→ Information given

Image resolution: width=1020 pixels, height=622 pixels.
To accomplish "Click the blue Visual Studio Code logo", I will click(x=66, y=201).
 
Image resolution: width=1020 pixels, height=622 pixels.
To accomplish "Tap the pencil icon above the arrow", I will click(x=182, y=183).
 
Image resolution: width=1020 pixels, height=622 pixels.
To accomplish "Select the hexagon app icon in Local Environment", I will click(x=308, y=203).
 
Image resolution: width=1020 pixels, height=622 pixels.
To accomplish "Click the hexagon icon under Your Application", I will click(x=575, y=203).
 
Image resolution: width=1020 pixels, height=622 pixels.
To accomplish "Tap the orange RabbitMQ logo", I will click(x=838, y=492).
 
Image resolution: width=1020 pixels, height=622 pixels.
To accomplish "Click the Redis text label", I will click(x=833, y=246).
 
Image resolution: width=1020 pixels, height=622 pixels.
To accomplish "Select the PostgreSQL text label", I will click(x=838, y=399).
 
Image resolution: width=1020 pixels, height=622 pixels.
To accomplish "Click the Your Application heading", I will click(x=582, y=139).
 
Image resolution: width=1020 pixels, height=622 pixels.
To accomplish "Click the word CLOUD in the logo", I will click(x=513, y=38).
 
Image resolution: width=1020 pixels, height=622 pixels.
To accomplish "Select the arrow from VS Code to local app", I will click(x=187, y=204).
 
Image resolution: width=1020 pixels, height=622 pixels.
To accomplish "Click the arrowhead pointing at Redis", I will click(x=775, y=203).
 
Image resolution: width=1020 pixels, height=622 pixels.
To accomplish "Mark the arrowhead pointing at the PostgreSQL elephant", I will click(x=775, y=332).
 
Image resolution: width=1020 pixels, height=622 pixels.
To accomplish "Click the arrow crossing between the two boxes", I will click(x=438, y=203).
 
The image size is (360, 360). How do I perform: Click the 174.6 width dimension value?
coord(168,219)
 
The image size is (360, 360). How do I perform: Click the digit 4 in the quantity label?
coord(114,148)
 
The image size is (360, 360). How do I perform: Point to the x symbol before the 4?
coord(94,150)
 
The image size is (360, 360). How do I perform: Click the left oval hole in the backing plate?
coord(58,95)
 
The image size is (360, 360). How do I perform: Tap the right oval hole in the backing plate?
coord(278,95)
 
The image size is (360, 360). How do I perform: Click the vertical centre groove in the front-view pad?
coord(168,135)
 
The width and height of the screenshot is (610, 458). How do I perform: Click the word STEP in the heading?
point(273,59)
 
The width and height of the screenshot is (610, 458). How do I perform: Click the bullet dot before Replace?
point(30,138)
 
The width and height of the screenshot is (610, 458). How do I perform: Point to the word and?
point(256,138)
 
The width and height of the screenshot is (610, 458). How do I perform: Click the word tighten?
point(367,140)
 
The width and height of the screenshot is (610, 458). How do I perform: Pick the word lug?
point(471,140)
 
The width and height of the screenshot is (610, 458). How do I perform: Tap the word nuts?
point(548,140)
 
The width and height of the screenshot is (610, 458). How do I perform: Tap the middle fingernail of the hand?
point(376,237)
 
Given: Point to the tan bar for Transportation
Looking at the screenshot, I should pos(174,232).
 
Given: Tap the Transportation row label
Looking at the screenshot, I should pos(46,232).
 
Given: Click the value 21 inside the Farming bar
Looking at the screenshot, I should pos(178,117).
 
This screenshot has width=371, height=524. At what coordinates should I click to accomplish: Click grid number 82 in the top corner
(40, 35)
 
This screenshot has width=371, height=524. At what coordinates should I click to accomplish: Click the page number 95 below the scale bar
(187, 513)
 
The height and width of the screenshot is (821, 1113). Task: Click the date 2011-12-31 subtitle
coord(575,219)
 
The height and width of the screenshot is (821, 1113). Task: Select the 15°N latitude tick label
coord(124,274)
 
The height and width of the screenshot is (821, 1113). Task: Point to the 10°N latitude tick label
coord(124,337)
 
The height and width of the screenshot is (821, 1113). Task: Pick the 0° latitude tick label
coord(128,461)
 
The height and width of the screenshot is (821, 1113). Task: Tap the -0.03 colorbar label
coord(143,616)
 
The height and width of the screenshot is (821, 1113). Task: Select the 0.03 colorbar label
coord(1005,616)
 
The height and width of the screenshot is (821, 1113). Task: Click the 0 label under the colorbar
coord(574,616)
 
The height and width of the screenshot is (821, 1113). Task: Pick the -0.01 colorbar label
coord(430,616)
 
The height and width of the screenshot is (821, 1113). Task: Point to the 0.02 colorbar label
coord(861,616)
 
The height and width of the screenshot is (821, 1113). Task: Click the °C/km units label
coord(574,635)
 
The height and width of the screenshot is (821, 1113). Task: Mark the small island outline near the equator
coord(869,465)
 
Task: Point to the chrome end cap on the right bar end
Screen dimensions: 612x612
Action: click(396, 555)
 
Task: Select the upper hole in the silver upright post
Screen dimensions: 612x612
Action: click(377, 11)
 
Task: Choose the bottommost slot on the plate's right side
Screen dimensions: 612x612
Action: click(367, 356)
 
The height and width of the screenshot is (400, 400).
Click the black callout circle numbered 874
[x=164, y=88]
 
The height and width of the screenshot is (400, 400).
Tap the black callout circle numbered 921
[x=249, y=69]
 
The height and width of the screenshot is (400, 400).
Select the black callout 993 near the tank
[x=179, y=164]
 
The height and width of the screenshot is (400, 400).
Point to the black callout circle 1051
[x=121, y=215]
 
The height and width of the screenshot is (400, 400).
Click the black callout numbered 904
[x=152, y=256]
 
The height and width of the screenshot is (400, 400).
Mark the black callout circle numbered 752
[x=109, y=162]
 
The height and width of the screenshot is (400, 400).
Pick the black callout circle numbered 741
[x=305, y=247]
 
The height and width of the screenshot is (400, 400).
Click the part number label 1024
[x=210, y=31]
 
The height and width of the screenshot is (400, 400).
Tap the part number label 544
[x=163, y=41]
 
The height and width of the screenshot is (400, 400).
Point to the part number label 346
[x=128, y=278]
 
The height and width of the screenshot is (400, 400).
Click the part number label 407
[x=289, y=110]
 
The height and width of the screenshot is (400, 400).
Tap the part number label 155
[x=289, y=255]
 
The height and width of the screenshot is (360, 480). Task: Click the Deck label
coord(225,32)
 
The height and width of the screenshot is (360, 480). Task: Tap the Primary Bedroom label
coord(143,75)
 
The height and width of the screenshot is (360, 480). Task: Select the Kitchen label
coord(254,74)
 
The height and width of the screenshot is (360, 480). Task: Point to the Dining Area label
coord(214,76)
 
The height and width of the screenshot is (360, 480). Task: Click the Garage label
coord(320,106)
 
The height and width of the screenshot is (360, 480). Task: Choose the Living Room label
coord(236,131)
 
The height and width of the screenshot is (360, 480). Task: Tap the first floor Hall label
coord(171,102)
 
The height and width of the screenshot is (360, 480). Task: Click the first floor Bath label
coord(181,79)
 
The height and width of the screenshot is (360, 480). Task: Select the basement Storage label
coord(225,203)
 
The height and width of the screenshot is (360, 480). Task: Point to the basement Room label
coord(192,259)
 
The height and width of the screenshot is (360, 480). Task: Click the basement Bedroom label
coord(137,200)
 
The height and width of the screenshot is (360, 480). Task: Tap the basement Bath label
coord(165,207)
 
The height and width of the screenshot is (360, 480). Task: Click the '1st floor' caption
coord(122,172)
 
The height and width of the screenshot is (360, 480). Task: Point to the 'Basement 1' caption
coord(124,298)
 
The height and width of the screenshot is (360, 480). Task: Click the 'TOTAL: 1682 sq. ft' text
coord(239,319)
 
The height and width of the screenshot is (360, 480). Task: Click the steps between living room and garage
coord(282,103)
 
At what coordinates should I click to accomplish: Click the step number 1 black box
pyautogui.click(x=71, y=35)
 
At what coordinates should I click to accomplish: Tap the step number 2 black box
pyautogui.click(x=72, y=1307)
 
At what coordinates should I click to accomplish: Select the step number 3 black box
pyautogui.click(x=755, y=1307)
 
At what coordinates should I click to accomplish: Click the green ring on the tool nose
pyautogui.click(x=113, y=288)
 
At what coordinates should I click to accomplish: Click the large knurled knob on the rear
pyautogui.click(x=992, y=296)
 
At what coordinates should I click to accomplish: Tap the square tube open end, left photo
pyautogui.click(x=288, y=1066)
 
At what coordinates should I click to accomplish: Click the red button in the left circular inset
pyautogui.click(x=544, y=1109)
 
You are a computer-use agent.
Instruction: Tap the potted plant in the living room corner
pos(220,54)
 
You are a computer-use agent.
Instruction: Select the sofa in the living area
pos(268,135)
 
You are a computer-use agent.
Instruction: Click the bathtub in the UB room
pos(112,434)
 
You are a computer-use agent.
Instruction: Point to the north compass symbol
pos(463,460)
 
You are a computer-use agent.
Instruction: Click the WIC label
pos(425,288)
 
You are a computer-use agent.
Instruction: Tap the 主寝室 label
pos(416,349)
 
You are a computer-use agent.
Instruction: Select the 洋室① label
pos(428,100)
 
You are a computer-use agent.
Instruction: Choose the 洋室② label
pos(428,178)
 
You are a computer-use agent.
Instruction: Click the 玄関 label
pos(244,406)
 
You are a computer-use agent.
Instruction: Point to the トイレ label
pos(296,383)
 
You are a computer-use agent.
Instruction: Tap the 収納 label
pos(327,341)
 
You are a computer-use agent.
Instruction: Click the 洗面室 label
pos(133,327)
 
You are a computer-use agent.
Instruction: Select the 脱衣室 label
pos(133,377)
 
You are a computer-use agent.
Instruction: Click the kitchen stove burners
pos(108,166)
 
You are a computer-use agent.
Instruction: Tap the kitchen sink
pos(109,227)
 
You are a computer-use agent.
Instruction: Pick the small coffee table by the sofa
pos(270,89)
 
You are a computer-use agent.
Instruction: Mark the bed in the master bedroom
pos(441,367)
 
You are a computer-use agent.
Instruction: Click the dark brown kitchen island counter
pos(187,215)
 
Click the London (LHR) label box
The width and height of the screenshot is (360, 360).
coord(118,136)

→ What is expected
Can you collect every line above that contains the word "circle"?

→ Answer below
Click the black callout circle numbered 874
Tap the black callout circle numbered 921
Point to the black callout circle 1051
Mark the black callout circle numbered 752
Pick the black callout circle numbered 741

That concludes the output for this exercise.